> **Exercise instructions**
The records should be written out in full, with nothing altered.

────────

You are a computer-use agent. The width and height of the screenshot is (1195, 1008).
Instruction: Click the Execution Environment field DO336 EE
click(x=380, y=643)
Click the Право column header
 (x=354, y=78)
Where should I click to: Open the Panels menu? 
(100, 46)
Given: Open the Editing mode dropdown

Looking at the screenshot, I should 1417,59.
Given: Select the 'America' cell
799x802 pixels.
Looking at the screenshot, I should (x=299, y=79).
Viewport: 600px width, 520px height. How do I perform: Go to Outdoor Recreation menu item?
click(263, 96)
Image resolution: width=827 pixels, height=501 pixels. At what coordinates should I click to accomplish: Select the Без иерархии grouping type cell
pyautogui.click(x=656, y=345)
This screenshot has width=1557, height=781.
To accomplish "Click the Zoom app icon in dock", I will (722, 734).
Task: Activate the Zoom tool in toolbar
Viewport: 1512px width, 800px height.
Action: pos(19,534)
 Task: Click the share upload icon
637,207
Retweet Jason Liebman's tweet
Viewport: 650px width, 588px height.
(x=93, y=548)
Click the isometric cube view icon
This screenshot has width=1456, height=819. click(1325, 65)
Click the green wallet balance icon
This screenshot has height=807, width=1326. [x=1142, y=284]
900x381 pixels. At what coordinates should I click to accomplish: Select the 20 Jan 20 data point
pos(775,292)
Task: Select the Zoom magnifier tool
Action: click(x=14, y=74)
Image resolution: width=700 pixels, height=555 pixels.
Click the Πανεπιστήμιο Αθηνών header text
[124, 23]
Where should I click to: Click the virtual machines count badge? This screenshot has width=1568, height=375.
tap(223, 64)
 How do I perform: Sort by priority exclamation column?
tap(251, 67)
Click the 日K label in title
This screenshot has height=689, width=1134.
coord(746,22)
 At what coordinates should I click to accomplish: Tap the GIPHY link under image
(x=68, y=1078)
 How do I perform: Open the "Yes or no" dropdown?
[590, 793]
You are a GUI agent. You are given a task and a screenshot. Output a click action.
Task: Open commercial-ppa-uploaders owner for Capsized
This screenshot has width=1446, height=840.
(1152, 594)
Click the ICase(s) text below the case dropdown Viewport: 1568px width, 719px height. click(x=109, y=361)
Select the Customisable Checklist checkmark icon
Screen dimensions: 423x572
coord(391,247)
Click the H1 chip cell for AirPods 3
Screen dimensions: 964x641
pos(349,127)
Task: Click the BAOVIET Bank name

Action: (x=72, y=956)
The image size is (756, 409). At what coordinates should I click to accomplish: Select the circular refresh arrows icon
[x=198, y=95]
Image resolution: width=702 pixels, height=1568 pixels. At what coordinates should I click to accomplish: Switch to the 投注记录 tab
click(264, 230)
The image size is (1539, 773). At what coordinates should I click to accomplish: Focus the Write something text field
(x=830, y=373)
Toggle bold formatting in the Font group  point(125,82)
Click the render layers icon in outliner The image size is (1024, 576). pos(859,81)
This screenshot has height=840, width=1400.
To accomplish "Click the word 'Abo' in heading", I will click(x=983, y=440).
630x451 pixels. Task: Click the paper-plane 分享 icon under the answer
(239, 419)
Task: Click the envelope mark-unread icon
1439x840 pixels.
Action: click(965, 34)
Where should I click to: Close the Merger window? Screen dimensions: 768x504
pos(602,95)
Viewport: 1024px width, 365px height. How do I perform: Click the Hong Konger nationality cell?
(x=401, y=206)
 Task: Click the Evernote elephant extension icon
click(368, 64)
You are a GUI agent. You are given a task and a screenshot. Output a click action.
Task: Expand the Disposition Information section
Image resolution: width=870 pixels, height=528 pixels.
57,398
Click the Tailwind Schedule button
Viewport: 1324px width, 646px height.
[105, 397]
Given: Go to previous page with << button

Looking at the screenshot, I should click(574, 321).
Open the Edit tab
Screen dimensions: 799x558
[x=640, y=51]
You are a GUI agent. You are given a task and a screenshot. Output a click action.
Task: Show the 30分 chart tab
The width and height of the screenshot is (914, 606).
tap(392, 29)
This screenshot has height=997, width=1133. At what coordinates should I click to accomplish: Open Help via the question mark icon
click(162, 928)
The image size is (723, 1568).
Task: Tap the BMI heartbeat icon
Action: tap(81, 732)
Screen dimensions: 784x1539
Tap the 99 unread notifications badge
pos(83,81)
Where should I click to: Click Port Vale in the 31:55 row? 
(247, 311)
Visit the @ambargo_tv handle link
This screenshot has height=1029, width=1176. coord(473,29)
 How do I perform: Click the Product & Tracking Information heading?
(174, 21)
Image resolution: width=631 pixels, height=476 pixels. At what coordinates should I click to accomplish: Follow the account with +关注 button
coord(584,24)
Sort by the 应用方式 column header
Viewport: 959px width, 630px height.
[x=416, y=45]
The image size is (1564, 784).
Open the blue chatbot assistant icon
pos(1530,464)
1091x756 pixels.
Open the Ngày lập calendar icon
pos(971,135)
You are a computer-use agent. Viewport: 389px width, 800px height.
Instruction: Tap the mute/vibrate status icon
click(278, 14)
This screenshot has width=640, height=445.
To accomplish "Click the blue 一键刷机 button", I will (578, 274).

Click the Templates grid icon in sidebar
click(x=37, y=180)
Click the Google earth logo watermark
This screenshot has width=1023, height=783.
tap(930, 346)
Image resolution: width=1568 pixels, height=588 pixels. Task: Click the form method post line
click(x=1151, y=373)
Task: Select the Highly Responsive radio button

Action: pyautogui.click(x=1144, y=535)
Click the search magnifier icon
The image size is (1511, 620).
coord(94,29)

────────

> **Response area**
You are a computer-use agent. The width and height of the screenshot is (1195, 1008).
Instruction: Click the Execution Environment field DO336 EE
click(x=380, y=643)
Click the Право column header
 (x=354, y=78)
Where should I click to: Open the Panels menu? 
(100, 46)
Given: Open the Editing mode dropdown

Looking at the screenshot, I should 1417,59.
Given: Select the 'America' cell
799x802 pixels.
Looking at the screenshot, I should (x=299, y=79).
Viewport: 600px width, 520px height. How do I perform: Go to Outdoor Recreation menu item?
click(263, 96)
Image resolution: width=827 pixels, height=501 pixels. At what coordinates should I click to accomplish: Select the Без иерархии grouping type cell
pyautogui.click(x=656, y=345)
This screenshot has width=1557, height=781.
To accomplish "Click the Zoom app icon in dock", I will (722, 734).
Task: Activate the Zoom tool in toolbar
Viewport: 1512px width, 800px height.
Action: pos(19,534)
 Task: Click the share upload icon
637,207
Retweet Jason Liebman's tweet
Viewport: 650px width, 588px height.
(x=93, y=548)
Click the isometric cube view icon
This screenshot has width=1456, height=819. click(1325, 65)
Click the green wallet balance icon
This screenshot has height=807, width=1326. [x=1142, y=284]
900x381 pixels. At what coordinates should I click to accomplish: Select the 20 Jan 20 data point
pos(775,292)
Task: Select the Zoom magnifier tool
Action: click(x=14, y=74)
Image resolution: width=700 pixels, height=555 pixels.
Click the Πανεπιστήμιο Αθηνών header text
[124, 23]
Where should I click to: Click the virtual machines count badge? This screenshot has width=1568, height=375.
tap(223, 64)
 How do I perform: Sort by priority exclamation column?
tap(251, 67)
Click the 日K label in title
This screenshot has height=689, width=1134.
coord(746,22)
 At what coordinates should I click to accomplish: Tap the GIPHY link under image
(x=68, y=1078)
 How do I perform: Open the "Yes or no" dropdown?
[590, 793]
You are a GUI agent. You are given a task and a screenshot. Output a click action.
Task: Open commercial-ppa-uploaders owner for Capsized
This screenshot has width=1446, height=840.
(1152, 594)
Click the ICase(s) text below the case dropdown Viewport: 1568px width, 719px height. click(x=109, y=361)
Select the Customisable Checklist checkmark icon
Screen dimensions: 423x572
coord(391,247)
Click the H1 chip cell for AirPods 3
Screen dimensions: 964x641
pos(349,127)
Task: Click the BAOVIET Bank name

Action: (x=72, y=956)
The image size is (756, 409). At what coordinates should I click to accomplish: Select the circular refresh arrows icon
[x=198, y=95]
Image resolution: width=702 pixels, height=1568 pixels. At what coordinates should I click to accomplish: Switch to the 投注记录 tab
click(264, 230)
The image size is (1539, 773). At what coordinates should I click to accomplish: Focus the Write something text field
(x=830, y=373)
Toggle bold formatting in the Font group  point(125,82)
Click the render layers icon in outliner The image size is (1024, 576). pos(859,81)
This screenshot has height=840, width=1400.
To accomplish "Click the word 'Abo' in heading", I will click(x=983, y=440).
630x451 pixels. Task: Click the paper-plane 分享 icon under the answer
(239, 419)
Task: Click the envelope mark-unread icon
1439x840 pixels.
Action: click(965, 34)
Where should I click to: Close the Merger window? Screen dimensions: 768x504
pos(602,95)
Viewport: 1024px width, 365px height. How do I perform: Click the Hong Konger nationality cell?
(x=401, y=206)
 Task: Click the Evernote elephant extension icon
click(368, 64)
You are a GUI agent. You are given a task and a screenshot. Output a click action.
Task: Expand the Disposition Information section
Image resolution: width=870 pixels, height=528 pixels.
57,398
Click the Tailwind Schedule button
Viewport: 1324px width, 646px height.
[105, 397]
Given: Go to previous page with << button

Looking at the screenshot, I should click(574, 321).
Open the Edit tab
Screen dimensions: 799x558
[x=640, y=51]
You are a GUI agent. You are given a task and a screenshot. Output a click action.
Task: Show the 30分 chart tab
The width and height of the screenshot is (914, 606).
tap(392, 29)
This screenshot has height=997, width=1133. At what coordinates should I click to accomplish: Open Help via the question mark icon
click(162, 928)
The image size is (723, 1568).
Task: Tap the BMI heartbeat icon
Action: tap(81, 732)
Screen dimensions: 784x1539
Tap the 99 unread notifications badge
pos(83,81)
Where should I click to: Click Port Vale in the 31:55 row? 
(247, 311)
Visit the @ambargo_tv handle link
This screenshot has height=1029, width=1176. coord(473,29)
 How do I perform: Click the Product & Tracking Information heading?
(174, 21)
Image resolution: width=631 pixels, height=476 pixels. At what coordinates should I click to accomplish: Follow the account with +关注 button
coord(584,24)
Sort by the 应用方式 column header
Viewport: 959px width, 630px height.
[x=416, y=45]
The image size is (1564, 784).
Open the blue chatbot assistant icon
pos(1530,464)
1091x756 pixels.
Open the Ngày lập calendar icon
pos(971,135)
You are a computer-use agent. Viewport: 389px width, 800px height.
Instruction: Tap the mute/vibrate status icon
click(278, 14)
This screenshot has width=640, height=445.
To accomplish "Click the blue 一键刷机 button", I will (578, 274).

Click the Templates grid icon in sidebar
click(x=37, y=180)
Click the Google earth logo watermark
This screenshot has width=1023, height=783.
tap(930, 346)
Image resolution: width=1568 pixels, height=588 pixels. Task: Click the form method post line
click(x=1151, y=373)
Task: Select the Highly Responsive radio button

Action: pyautogui.click(x=1144, y=535)
Click the search magnifier icon
The image size is (1511, 620).
coord(94,29)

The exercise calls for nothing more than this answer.